During my travels, my compensation for free accommodation for one night, was for me to write a daily travel diary. Of how I got to my next location, the people who would host me, the food I was offered and everything else. Below you find the archives of the highly extensive reports. Know that English is not my native language and most reports were written at high speed around midnight. Enjoy.


Friday, 7 March 2003
Yaletown, Vancouver --> Langley, Canada

With just a little bit of a hangover I woke up on the couch in Fiona’s condo in Yaletown this morning. Fiona herself had already left around 8.30 to get to work and she let me sleep in a bit and let me do some more work behind my laptop before I had to head out to my next destination of today.
Around 11.30am Fiona returned back home for her (early) lunch break. I had to say goodbye to her and I actually felt a bit sad, because I had spent quite some highly amusing time with her. I find her pretty intelligent and she is a great person to hang out with (and to have as a hostess).

It’s funny that I am already receiving emails from readers who are wondering how I manage to stay with so many charming and good-looking people lately. I guess that’s the pretty thing about Canada ;-) All I know from my hosts is a name and their contact details!

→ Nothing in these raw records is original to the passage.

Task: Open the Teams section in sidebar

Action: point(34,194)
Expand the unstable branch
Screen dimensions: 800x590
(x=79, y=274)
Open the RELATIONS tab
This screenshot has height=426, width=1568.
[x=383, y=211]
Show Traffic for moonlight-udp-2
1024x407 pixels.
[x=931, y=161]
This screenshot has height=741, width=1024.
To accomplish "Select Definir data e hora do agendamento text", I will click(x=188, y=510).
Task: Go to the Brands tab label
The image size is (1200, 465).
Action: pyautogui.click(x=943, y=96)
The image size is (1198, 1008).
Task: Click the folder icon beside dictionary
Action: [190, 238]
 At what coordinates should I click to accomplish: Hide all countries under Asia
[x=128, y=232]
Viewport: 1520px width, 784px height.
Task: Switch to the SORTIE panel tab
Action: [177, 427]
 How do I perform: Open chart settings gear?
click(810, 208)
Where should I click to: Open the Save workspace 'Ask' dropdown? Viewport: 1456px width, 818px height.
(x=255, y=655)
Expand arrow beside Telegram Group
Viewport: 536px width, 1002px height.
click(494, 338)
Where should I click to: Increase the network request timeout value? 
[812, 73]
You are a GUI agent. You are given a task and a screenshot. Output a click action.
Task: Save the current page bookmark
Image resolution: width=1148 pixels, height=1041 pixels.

Fiona wasn’t only offering a place to stay and some help with food; she was also there as a good ear for some of the things I had to get out of my head, when I needed to. She was like a friendly arm around me. I will miss that arm.

So… that’s said.

I had to meet up with my next host at a convention at the Canada Place, home of the Vancouver World Trace & Convention Centre, located north in Downtown Vancouver. And to keep me from walking to that part of the city (which goes a bit uphill), Fiona called a taxi and paid the drive for me. I thanked her for all her support and said goodbye.

At the Canada Place a big dental convention was going on. So guess what, my next host is a dentist himself! I met up with Steven Hill and three of his charming assistants in the lobby of the next-door hotel. They just checked out after a one-night stay here and the last few days they had attended the convention and attended a couple of interesting classes.

I had to be honest to Steven, I don’t always bond that well with dentists and that might be just a sort of phobia, but after chatting with him and his assistants I was reassured that he was not one of those dentists who would give me a hard time (that’s how I remember dentists from the past).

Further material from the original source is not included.